El papel silencioso de la Universidad de Alcalá de Henares en Artemis II
- Un grupo de investigadores analiza los datos procedentes de la radiación solar que podrían afectar a la nave Orion
- Un día expuesto a radiación solar en el espacio equivale al impacto de un año expuesto a radioactividad en la Tierra
La Universidad de Alcalá de Henares desarrolla un papel fundamental en la misión de la NASA Artemis II. Un grupo de investigadores analiza desde Guadalajara los datos procedentes de la radiación solar. Esta tarea es fundamental para predecir las tormentas solares que podrían afectar a la nave Orion.
Un trabajo fundamental para garantizar la viabilidad de la misión
El equipo de investigación liderado por Javier Pacheco, catedrático de Astronomía y Astrofísica de la UAH, está al frente de la misión Solar Orbiter, lanzada por la Agencia Espacial Europea en colaboración de la NASA en 2020.
Dado que es una de las misiones más cercanas al sol, los datos recibidos por esta herramienta son clave para monitorizar el estado del recorrido que está realizando Orion durante estos diez días: "Para que todo el mundo lo entienda, somos como las boyas que advierten de la llegada de un Tsunami. Podemos alertar de cualquier cosa que pueda salir del sol antes de que llegue a la órbita de la Tierra y, por lo tanto, a la misión Artemis II", explica Pacheco a RTVE Castilla-La Mancha.
Recreación realista de la misión Solar Orbiter Agencial Espacial Europea
Aunque la cápsula Orion está fabricada con materiales que resisten parte de las sustancias tóxicas que flotan en el espacio, garantizar que no entran en contacto con partículas solares de alta energía es clave para proteger la integridad y salud de los astronautas. Según relata Pachecho, un día expuesto a radiación solar en el espacio equivale al impacto de un año expuesto a radioactividad en la Tierra.

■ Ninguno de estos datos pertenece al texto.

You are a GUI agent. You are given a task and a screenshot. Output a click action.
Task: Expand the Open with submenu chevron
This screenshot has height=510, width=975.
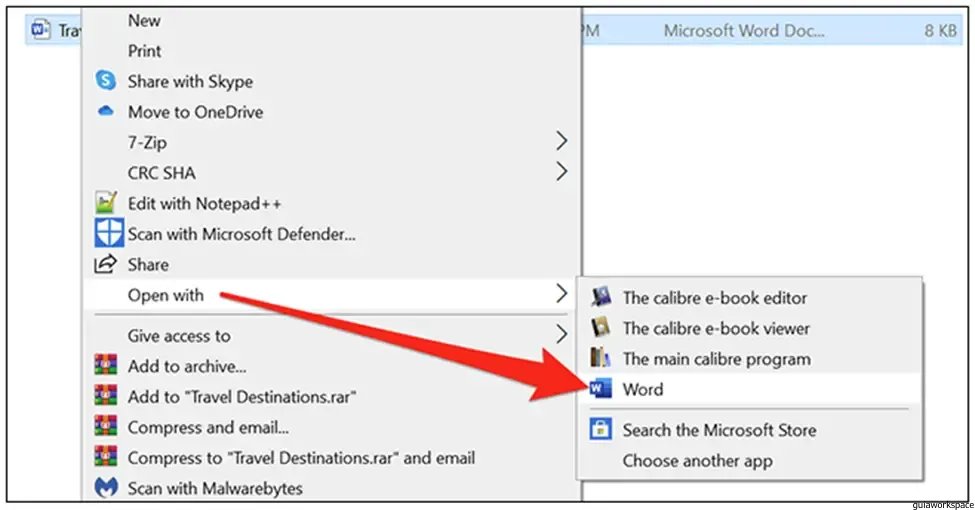click(x=562, y=294)
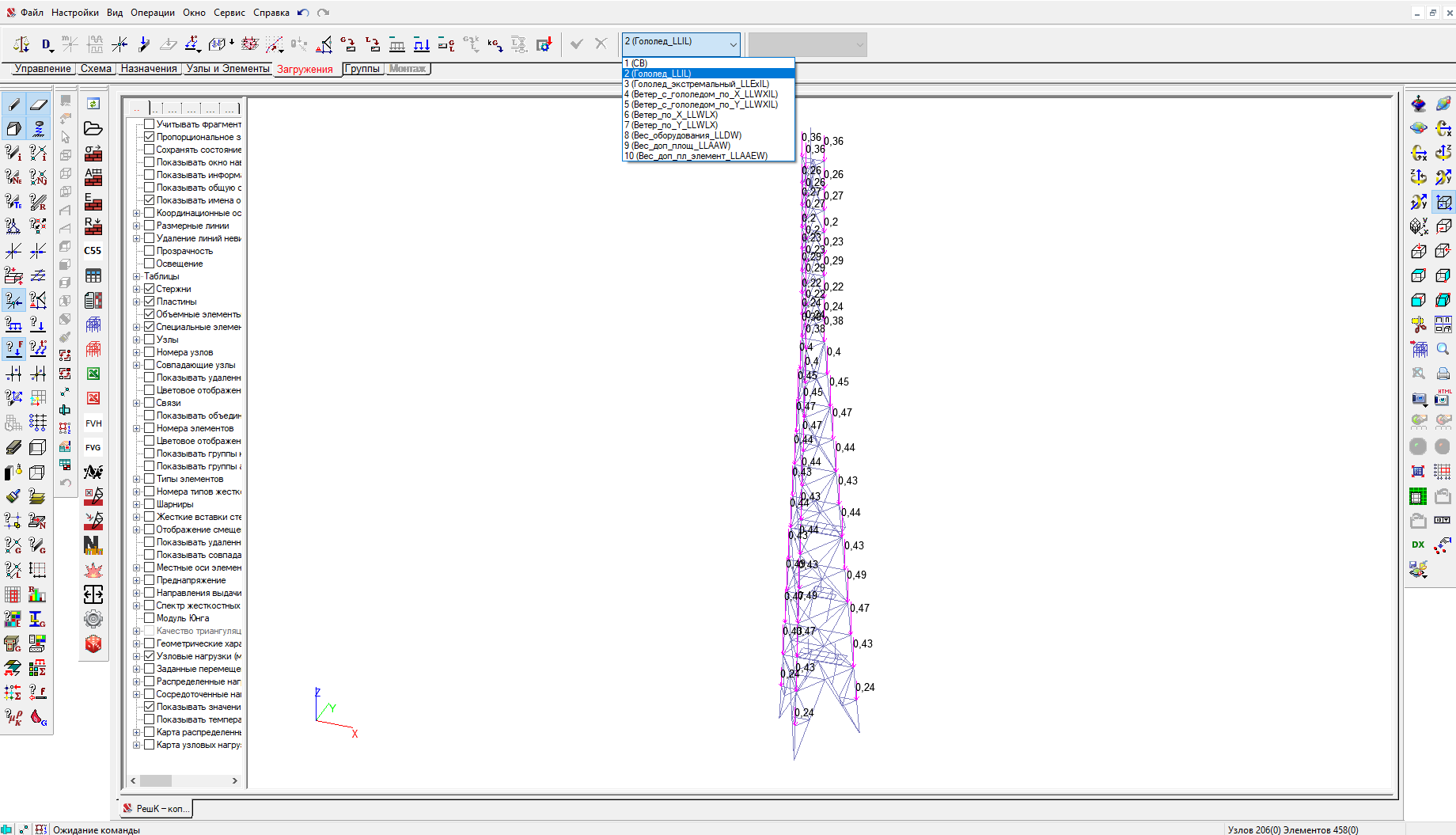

Colaboradores habituales de la NASA
No es la primera vez que este grupo investigador colabora directamente con la agencia espacial estadounidense. La Universidad de Alcalá ya trabajó como asesora durante el primer vuelvo del dron Ingenuity que envió la NASA a Marte en 2021.
"Dos días antes del primer vuelo que tenían planeado hubo una tormenta solar. A raíz de esto, la NASA nos contactó para medir las radiaciones que observábamos cerca del sol, para saber si podían realizar el vuelo en condiciones seguras", detalla y añade que la colaboración actual es mucho más importante al tratarse de una misión tripulada.
El impacto de la universidad castellanomanchega en la NASA no termina en estas colaboraciones puntuales. La actual directora de la Oficina de la NASA Moon to Mars es la antigua alumna, Teresa Nieves Chinchilla.